Showing the image of the preimage of a set is the set itself

Question

Question:

Let $f:( X,d )\rightarrow ( Y,e )$ be a map between metric spaces, let $U \subseteq X$ and$ V\subseteq Y$.

Show that $V=f\left ( f^{-1}\left ( V \right ) \right )$.

Recall by definition the pre-image of a set V:

$$f^{-1} ( V )=\{ x \in X \mid f ( x ) \in V \}$$

If it helps: $f\left ( x \right )=x^{2}$

$$f^{-1}(\{x\})= \left\{\begin{matrix} \sqrt x, -\sqrt x &x>0 \\ 0 & x=0\\ \emptyset & x<0 \end{matrix}\right.$$

Any help is appreciated.

Thanks in advance.

Answer 1

The statement is false in general (more specifically, whenever $f$ is not surjective).

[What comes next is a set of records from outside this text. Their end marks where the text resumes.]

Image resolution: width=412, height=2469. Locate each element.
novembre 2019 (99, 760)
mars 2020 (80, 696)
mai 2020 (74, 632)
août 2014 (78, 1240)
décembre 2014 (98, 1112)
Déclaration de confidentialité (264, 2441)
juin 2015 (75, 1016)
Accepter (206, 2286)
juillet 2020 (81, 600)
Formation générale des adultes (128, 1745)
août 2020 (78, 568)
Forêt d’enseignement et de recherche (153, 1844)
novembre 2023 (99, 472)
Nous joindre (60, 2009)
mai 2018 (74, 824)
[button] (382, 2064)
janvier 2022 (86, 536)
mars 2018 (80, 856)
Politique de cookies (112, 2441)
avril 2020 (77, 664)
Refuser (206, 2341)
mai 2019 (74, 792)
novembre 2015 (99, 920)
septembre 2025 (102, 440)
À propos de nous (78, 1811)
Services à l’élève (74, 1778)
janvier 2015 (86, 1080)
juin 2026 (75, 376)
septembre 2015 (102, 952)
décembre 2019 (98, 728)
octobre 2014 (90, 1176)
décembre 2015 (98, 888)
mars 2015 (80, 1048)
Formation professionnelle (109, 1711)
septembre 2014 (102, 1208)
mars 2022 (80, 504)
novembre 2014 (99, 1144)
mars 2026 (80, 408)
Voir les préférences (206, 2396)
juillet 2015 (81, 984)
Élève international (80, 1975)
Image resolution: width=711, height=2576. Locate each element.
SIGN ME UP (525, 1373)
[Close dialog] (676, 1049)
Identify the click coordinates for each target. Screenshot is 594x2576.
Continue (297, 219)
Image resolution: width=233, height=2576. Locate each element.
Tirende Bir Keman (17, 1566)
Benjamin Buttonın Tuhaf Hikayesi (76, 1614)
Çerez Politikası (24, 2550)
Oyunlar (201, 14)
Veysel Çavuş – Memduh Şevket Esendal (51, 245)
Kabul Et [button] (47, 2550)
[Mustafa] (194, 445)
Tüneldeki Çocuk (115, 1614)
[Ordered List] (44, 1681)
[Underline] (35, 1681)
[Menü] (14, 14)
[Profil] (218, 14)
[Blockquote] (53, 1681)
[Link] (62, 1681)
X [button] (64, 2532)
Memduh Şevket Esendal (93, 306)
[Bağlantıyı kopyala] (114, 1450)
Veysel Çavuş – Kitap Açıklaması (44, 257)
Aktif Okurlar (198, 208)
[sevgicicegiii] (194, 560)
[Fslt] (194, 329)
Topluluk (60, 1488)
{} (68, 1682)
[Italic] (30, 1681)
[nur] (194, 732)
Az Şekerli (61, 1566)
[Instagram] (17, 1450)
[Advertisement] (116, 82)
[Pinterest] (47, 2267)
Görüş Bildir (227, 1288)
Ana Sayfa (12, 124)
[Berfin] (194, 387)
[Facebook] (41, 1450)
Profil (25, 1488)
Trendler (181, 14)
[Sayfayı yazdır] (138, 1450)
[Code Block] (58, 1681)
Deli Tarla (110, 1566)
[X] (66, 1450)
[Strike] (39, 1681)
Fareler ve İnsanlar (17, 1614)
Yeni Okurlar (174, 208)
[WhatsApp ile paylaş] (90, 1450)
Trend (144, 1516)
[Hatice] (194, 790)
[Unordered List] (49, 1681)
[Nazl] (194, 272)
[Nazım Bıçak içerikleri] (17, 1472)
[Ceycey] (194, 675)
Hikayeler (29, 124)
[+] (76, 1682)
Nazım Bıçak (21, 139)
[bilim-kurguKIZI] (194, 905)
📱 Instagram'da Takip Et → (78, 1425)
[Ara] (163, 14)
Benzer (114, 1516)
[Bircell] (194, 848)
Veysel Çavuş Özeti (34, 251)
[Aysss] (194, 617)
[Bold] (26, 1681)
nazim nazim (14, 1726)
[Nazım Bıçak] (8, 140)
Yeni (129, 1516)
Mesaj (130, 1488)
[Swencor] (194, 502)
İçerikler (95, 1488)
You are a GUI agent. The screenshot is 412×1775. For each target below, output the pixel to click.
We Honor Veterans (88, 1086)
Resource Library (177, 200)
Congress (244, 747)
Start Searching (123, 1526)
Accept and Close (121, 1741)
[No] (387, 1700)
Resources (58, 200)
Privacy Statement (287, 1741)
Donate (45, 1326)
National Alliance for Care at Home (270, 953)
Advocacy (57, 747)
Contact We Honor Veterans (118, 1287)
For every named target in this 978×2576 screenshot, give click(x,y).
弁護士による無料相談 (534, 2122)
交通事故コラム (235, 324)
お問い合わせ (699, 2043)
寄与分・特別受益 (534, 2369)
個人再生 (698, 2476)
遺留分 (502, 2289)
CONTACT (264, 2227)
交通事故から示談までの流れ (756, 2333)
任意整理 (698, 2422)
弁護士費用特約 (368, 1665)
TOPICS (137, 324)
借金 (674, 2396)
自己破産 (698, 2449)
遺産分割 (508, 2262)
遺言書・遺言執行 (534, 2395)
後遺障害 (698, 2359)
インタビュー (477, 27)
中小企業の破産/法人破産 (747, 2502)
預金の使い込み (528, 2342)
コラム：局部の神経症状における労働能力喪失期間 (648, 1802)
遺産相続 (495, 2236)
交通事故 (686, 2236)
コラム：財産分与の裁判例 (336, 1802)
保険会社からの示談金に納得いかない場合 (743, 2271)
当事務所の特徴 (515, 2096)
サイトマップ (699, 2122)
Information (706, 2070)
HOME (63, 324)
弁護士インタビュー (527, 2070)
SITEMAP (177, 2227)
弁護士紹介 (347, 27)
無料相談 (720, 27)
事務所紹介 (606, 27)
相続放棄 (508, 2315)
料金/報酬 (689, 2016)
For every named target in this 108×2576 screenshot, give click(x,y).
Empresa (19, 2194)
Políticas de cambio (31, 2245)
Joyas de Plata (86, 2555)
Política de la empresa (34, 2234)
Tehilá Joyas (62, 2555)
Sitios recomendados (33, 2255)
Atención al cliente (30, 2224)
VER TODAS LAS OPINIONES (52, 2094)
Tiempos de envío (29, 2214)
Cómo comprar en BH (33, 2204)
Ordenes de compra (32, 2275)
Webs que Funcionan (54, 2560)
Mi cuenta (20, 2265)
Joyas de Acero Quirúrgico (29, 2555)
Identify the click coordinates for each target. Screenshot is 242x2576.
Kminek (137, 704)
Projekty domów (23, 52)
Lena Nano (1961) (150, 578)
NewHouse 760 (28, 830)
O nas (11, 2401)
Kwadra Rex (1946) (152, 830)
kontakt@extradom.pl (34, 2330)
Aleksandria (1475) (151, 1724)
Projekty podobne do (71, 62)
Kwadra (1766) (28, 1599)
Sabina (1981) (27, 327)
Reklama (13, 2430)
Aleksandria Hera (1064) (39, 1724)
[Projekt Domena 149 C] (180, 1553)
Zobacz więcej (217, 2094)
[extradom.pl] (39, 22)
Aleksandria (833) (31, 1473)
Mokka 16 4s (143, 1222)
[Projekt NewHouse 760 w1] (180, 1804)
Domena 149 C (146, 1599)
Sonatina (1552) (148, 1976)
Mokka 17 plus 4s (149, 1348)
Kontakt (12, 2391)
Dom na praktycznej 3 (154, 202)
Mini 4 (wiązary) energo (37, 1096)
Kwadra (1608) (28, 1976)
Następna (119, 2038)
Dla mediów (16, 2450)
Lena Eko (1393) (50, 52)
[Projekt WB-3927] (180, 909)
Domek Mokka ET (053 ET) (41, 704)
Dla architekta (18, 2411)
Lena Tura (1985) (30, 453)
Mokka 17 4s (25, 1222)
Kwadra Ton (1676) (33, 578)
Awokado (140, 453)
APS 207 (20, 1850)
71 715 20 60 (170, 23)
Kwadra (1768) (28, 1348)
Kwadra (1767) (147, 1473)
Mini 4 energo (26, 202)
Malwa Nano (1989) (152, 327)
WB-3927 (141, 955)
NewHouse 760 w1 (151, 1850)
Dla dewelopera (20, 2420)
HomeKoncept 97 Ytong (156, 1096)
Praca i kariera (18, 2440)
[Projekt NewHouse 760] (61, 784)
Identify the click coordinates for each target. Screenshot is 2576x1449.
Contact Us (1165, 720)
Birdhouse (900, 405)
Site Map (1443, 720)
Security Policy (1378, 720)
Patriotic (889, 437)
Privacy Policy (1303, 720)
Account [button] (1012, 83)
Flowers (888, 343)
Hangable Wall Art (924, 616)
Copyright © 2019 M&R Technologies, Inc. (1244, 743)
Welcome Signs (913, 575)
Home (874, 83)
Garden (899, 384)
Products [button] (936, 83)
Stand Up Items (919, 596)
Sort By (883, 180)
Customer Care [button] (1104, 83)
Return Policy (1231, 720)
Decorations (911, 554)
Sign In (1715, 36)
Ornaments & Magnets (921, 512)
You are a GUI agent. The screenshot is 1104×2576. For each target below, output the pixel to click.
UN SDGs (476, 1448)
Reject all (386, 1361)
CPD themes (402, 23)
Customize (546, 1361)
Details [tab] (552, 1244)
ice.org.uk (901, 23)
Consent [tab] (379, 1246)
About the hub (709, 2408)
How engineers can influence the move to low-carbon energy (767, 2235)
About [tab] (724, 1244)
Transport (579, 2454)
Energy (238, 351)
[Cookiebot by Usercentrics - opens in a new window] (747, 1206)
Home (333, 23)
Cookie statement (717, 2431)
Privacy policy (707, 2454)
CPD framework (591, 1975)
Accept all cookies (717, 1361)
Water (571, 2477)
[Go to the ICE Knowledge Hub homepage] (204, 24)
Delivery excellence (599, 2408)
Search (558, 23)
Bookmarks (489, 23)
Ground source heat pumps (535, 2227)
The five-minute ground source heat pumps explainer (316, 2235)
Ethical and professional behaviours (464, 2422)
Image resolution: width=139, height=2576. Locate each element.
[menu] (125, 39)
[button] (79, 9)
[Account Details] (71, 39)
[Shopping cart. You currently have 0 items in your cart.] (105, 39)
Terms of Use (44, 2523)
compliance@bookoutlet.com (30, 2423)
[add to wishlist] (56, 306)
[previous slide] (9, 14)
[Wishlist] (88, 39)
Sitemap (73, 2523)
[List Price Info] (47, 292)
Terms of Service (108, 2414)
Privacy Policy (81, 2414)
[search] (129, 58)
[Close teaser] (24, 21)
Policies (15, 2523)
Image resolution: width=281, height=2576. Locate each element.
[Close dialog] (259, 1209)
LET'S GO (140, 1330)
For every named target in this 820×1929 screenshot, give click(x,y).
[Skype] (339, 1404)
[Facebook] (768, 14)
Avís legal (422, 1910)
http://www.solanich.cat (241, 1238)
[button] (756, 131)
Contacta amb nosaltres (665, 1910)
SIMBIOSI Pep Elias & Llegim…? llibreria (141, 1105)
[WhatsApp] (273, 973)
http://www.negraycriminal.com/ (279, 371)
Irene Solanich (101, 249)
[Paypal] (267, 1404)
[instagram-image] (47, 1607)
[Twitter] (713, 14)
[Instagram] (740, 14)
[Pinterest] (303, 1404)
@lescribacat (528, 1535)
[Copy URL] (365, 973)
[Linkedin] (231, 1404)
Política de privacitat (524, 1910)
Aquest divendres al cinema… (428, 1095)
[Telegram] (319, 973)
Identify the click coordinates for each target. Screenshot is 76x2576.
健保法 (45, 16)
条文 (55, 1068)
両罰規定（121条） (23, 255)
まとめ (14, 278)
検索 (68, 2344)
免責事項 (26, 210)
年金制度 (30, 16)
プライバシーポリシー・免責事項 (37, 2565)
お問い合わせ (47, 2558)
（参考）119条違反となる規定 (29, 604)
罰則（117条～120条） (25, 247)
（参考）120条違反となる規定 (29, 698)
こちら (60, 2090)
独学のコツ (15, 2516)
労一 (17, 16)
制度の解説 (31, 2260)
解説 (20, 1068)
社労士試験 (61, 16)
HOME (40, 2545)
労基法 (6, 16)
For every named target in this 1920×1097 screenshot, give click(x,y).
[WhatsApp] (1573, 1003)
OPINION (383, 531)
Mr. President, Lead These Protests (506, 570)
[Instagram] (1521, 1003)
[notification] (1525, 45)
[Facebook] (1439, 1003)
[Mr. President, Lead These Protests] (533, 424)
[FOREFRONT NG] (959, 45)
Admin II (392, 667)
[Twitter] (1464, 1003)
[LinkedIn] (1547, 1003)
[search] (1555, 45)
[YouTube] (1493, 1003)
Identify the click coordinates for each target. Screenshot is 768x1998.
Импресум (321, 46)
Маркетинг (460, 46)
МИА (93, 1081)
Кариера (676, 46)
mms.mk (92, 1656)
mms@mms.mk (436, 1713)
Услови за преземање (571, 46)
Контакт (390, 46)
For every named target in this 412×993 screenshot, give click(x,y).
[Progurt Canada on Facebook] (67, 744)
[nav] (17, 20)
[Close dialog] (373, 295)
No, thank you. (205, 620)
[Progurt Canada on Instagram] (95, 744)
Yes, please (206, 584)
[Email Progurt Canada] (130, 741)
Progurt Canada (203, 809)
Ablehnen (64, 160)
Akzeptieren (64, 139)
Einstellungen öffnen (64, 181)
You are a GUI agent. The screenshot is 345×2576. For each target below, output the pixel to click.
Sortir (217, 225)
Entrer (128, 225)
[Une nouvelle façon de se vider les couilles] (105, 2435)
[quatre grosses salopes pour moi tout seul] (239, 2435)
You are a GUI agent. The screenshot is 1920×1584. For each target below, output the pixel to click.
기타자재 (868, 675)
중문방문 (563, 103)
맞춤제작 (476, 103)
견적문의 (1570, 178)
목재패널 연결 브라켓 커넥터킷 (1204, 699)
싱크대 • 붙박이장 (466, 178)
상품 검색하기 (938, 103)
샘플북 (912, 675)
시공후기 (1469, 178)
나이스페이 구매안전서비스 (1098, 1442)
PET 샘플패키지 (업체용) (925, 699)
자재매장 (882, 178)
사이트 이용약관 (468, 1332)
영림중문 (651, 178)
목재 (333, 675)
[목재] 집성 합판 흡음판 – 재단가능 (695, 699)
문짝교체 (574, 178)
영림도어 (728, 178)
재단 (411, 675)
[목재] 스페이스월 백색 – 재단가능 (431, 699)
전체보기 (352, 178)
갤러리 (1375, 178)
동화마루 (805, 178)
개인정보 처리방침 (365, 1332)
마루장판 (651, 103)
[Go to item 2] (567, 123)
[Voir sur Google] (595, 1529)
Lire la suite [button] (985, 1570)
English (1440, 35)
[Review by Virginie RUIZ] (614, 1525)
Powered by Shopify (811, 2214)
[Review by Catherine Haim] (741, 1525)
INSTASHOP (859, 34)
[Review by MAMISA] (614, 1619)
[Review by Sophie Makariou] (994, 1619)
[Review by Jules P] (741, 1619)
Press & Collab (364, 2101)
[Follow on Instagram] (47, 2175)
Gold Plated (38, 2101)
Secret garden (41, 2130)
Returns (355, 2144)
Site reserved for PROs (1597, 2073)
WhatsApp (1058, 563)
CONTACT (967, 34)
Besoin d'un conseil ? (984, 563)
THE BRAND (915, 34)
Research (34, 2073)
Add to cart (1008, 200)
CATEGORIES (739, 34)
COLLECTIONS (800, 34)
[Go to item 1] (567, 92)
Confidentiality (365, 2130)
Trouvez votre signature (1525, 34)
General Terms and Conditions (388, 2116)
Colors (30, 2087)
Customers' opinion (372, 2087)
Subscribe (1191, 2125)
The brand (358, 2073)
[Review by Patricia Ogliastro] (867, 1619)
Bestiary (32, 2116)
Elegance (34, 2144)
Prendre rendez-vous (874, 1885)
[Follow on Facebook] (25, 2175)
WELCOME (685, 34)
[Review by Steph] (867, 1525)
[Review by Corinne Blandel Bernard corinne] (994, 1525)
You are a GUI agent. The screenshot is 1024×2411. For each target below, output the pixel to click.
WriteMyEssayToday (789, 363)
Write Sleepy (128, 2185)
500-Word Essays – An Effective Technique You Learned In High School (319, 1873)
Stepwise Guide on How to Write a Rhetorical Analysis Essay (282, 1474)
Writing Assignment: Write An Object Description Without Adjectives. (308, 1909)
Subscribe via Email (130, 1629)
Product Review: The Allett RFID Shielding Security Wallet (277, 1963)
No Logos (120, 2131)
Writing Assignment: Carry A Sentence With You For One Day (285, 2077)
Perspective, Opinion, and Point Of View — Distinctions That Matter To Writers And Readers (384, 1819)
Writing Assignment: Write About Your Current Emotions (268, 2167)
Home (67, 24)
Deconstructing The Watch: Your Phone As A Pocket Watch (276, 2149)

For example, if $f:\mathbb{R}\to\mathbb{R}$ is defined by $f(x)=x^2$, and $V$ is the set $(-\infty,0)$ of negative real numbers, then $$f^{-1}(V)=\{x\in\mathbb{R}:f(x)\in V\}=\{x\in\mathbb{R}:x^2<0\}=\varnothing$$ and therefore $f(f^{-1}(V))=\varnothing$, which is not $V$.